Oh, said her mother. Well, here it is. My voice, I mean. If you hadn’t gone off to God-knows-where you’d be able to hear my voice more often.
Mum –
Do you need money?
No – no, I’m fine for money. Jasmine was staring at the clock. Was it ten o’clock or two o’clock? She couldn’t figure it out.
Sandra? Are you all right? It sounds like you’ve been crying.
No, I – How are you and Dad?
We’re fine. This cat of yours has been acting strangely. Didn’t you say you were going to take it?
Yes. I’ll take her the next time I come home.
Well, that’ll be Christmas, said her mother. I don’t know if I can wait that long. Some days I think it’s that cat or me, and both of us won’t fit in the same house. She’s ruining the curtains.

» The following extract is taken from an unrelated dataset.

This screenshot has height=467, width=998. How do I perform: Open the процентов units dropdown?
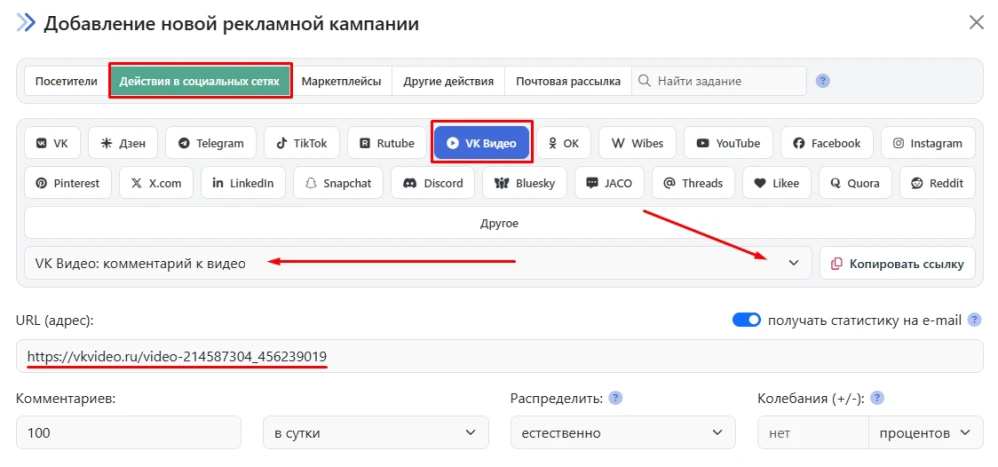923,433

The curtains, repeated Jasmine.
The new ones from Sears. Are you all right, Sandra? You don’t sound all right.
I’m –
You’re still working? asked her mother. Are you taking your vitamin C every day? You are? Well, are you pregnant? You’re not phoning to say you’re pregnant, are you?
No, I’m not pregnant.
Well, you’re probably low on iron, because girls always are. And you have to be careful there. It’s not like here. People take advantage of you in places like that. It’s really no place for you to be –
You’ve said that, said Jasmine.
You could come back here. There’s always your room here – we haven’t changed a thing, except that I made a new valance for your window. It’s pink and white, like the bedspread.
Is Dad all right?
Other than being cross with you, he’s as fine as a person can be who’s on blood thinners.
Tell him I called. Jasmine leaned her head back; she closed her eyes.

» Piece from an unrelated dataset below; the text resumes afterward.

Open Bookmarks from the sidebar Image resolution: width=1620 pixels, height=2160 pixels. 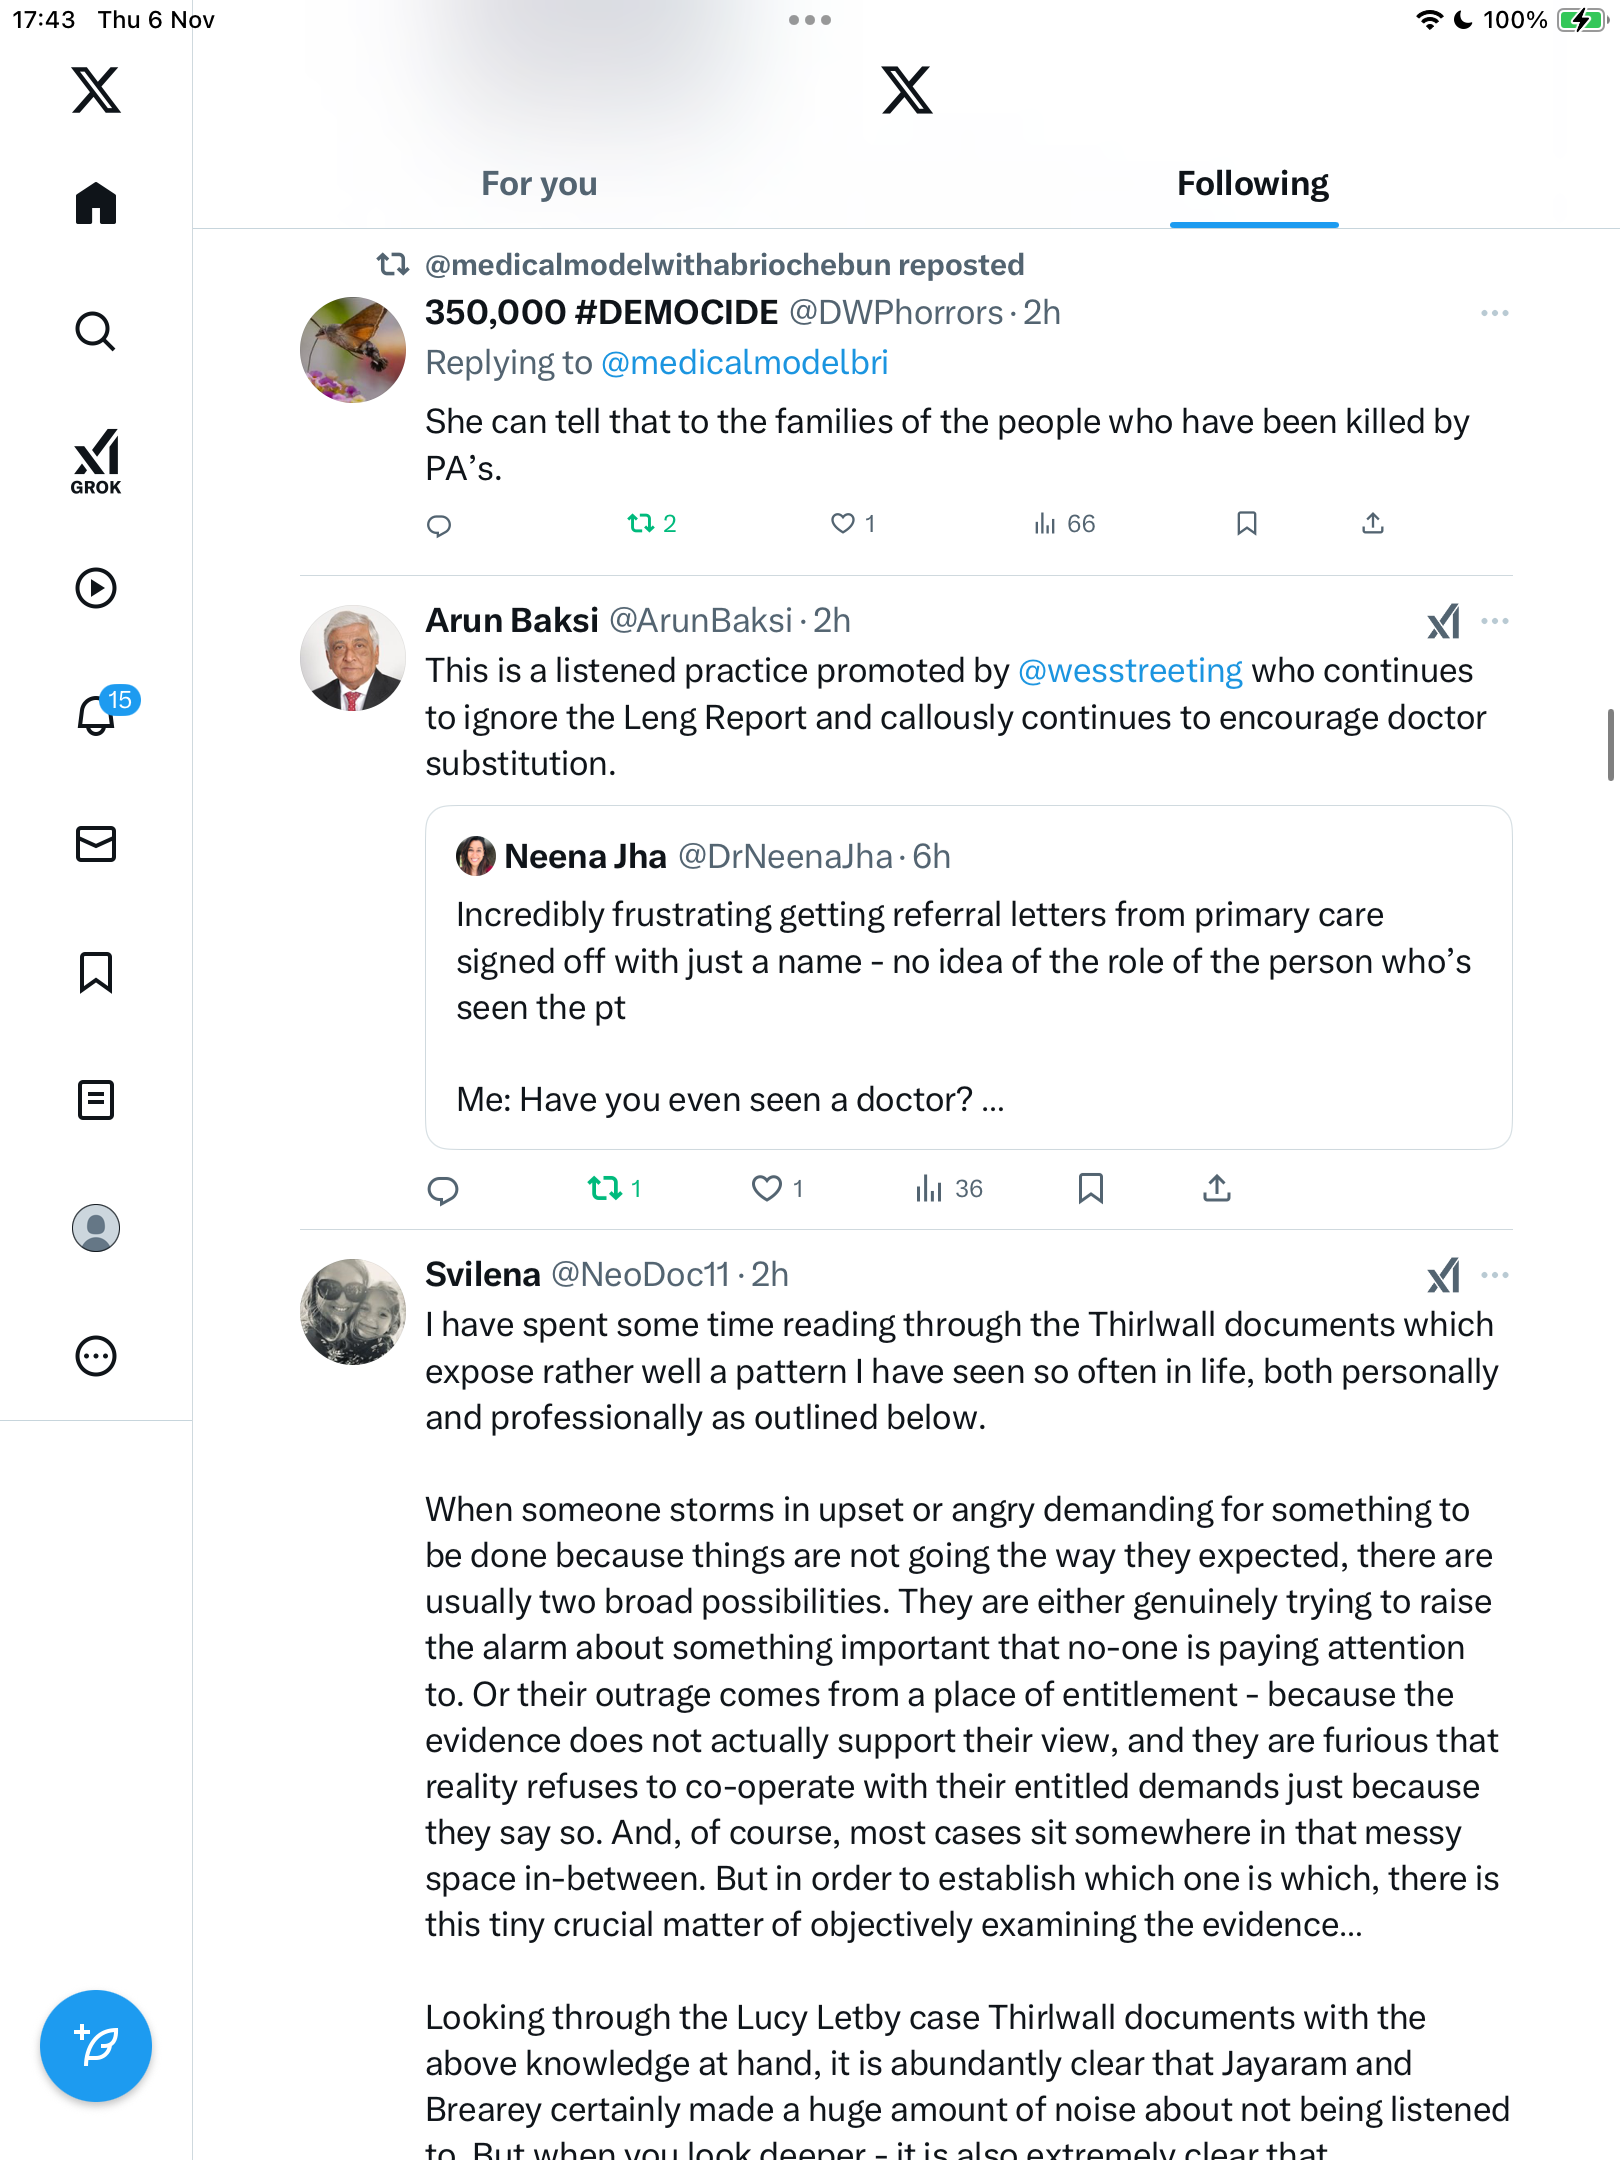[x=96, y=972]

I’ll tell him. Remember to take care of yourself, will you?
I love you, Mum.
Yes, dear, I love you too. Next time call after six in the evening, all right?
Yes, Mum.
She put the receiver down slowly, thinking about the cat. She saw Spats, the grey cat with the white paws, and her father’s large hand holding it by the scruff of its neck. Spats had peed on the living room rug. She remembered how he’d chucked the cat out the door, but it righted itself even as it fell, so it landed perfectly. And then she’d run outside to comfort it. That was what she wanted now, she thought, to hold her cat in her arms and feel it purring. She wanted her old dog too, but Queenie was gone.
She still had her hand on the phone. Then she picked up the receiver again and dialed a number.
Roger? Oh, Roger – I’m sorry, I can’t do this. I can’t talk.
Jasmine.
I can’t talk.
Wait –
It was several days before the policemen returned to the house on Stanley Street.
Jasmine was lying on her bed staring at the ceiling when she heard the knock at the door. She hadn’t been able to sleep for two nights, and now she was exhausted. But the knocking at the door persisted and after a while she got up, buttoning her jeans, and went down the hall.